_Excerpt_.
※

Lagat sets Millrose mark with eighth Wanamaker win
One of Madison Square Garden's grander records, the seven career Wanamaker Mile victories by "chairman of the boards'' Eamonn Coghlan, finally was dashed against the rocks as miler Bernard Lagat noisily brought down the curtain on Friday night's 103rd running of the Millrose Games.
Lagat, the 35-year-old Kenyan-born American who had shared the mark with Coghlan, blew past reigning Olympic 1500- meter champion Asbel Kiprop of Kenya with the last of 11 laps to go and sailed home in 3:56.34, his eighth Wanamaker title.
Hugged by Howard Schmertz, the meet's eminence grise, and praised by Coghlan at the finish line, Lagat pronounced both the accomplishment and the scene "amazing.'' Kiprop ran 3:58.03.
It was a celebratory ending at track and field's tuxedo junction, where meet officials still wear formal attire and elite athletes stage their annual party of intense running, jumping and throwing, providing a level of competition that J.D. Salinger would have appreciated. There were no phonies here, even among the 9,100 witnesses.

※

_Exercise tasks_.
1 - Reproduce the passage of the Millrose Games article between "Lagat, the 35-year-old" and "Kiprop ran 3:58.03.", inclusive.
2 - According to the Millrose Games article, what was Lagat's finishing time in his eighth Wanamaker Mile win?

※

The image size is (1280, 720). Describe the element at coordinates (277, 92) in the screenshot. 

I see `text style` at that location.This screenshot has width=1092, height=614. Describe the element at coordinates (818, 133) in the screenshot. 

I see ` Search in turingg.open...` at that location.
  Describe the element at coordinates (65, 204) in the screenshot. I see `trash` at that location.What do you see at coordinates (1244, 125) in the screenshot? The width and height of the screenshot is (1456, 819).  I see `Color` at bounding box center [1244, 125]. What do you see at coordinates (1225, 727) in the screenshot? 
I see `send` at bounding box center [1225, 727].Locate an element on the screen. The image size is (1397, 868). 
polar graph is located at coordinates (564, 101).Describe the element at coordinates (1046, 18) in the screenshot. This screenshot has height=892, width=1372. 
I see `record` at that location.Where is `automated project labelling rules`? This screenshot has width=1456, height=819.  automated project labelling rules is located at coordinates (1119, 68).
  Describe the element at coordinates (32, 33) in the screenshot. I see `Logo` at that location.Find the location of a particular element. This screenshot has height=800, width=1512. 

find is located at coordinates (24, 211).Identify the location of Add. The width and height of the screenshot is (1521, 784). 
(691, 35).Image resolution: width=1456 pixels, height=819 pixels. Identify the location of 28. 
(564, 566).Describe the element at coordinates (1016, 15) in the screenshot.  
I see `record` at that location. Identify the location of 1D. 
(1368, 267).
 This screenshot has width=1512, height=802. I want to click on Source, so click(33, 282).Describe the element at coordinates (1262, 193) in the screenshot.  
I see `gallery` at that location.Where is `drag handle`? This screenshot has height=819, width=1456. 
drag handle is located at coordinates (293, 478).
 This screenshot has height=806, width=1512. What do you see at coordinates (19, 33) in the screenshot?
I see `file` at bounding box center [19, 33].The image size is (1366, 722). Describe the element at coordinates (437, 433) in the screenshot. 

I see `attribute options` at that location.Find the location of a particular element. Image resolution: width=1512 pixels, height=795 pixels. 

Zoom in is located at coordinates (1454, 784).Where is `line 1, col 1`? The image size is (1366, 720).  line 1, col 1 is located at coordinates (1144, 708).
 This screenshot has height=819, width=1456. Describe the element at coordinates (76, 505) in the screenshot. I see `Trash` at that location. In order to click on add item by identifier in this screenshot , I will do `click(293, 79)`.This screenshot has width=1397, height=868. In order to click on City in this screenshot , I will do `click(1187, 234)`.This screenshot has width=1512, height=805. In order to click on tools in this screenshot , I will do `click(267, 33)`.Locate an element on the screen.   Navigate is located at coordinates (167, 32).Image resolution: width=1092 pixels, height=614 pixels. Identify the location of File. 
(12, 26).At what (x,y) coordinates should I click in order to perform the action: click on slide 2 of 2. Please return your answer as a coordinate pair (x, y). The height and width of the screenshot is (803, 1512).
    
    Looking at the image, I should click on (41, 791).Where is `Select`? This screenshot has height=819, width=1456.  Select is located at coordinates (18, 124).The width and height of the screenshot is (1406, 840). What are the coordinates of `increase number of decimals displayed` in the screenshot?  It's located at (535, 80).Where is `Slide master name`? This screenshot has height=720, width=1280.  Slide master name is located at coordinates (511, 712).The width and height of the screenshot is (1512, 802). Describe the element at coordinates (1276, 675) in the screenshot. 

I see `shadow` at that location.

※

_The solutions_.
1 -
Lagat, the 35-year-old Kenyan-born American who had shared the mark with Coghlan, blew past reigning Olympic 1500- meter champion Asbel Kiprop of Kenya with the last of 11 laps to go and sailed home in 3:56.34, his eighth Wanamaker title.
Hugged by Howard Schmertz, the meet's eminence grise, and praised by Coghlan at the finish line, Lagat pronounced both the accomplishment and the scene "amazing.'' Kiprop ran 3:58.03.

2 - 3:56.34